Dopo anni d’amore, Vittoria Puccini ha annunciato che sposerà il compagno Fabrizio Lucci, direttore della fotografia, al suo fianco dal 2013.

“Il suo periodo di prova è finito”, dice con un sorriso ironico al settimanale F, lasciando intravedere la solidità di un legame costruito nel tempo, anche con grande rispetto per il passato di entrambi. “Dorme sonni sereni, secondo me”, scherza ancora, mentre racconta un progetto che non ha ancora una data né un copione definito. “Magari decidiamo all’ultimo minuto per una cerimonia intima e privata, magari facciamo una festa con gli invitati: come sempre, per me, quello che arriverà arriverà”, ha spiegato ancora.

Fabrizio Lucci – nato a Roma il 30 luglio 1961 – è un direttore della fotografia italiano.  Ha lavorato in numerosi progetti televisivi e cinematografici. In televisione esordisce nel 1996 con la serie televisiva italiana Dio vede e provvede. Tra i suoi lavori più famosi troviamo Don Matteo, Coco Chanel e Immaturi.

Inoltre ha lavorato anche ai seguenti progetti cinemataografici: Un bugiardo in paradiso, Tutti gli uomini del deficiente, Una famiglia perfetta, Bianca come il latte – rossa come il sangue, Tutta colpa di Freud, Fratelli unici, The Place, Se son rose, Per tutta la vita, Pare parecchio Parigi e il recente Follemente. 

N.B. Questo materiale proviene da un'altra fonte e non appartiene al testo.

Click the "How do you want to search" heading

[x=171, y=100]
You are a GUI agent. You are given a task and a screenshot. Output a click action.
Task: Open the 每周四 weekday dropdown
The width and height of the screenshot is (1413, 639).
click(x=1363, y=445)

Vittoria Puccini tra il 2004 e il 2010 l’attrice ha avuto un’importante relazione con il collega Alessandro Preziosi, conosciuto proprio sul set di Elisa di Rivombrosa, e dal quale ha avuto la figlia Elena nel maggio del 2006. La coppia ha poi vissuto un forte momento di crisi, culminato con il presunto tradimento di Preziosi con la modella Giorgia Pagliacci. Successivamente, la relazione tra la Puccini e Preziosi è poi giunta al termine. Ad oggi, i rapporti tra loro sono comunque sereni per il bene della figlia. Dopo questa importante relazione, dal 2011 al 2013, Vittoria Puccini si è legata a un altro collega, ovvero l’attore Claudio Santamaria. Tra i due pare sia scattato il colpo di fulmine sul set del film Baciami ancora. Anche in questo caso, però, la relazione è poi giunta al termine.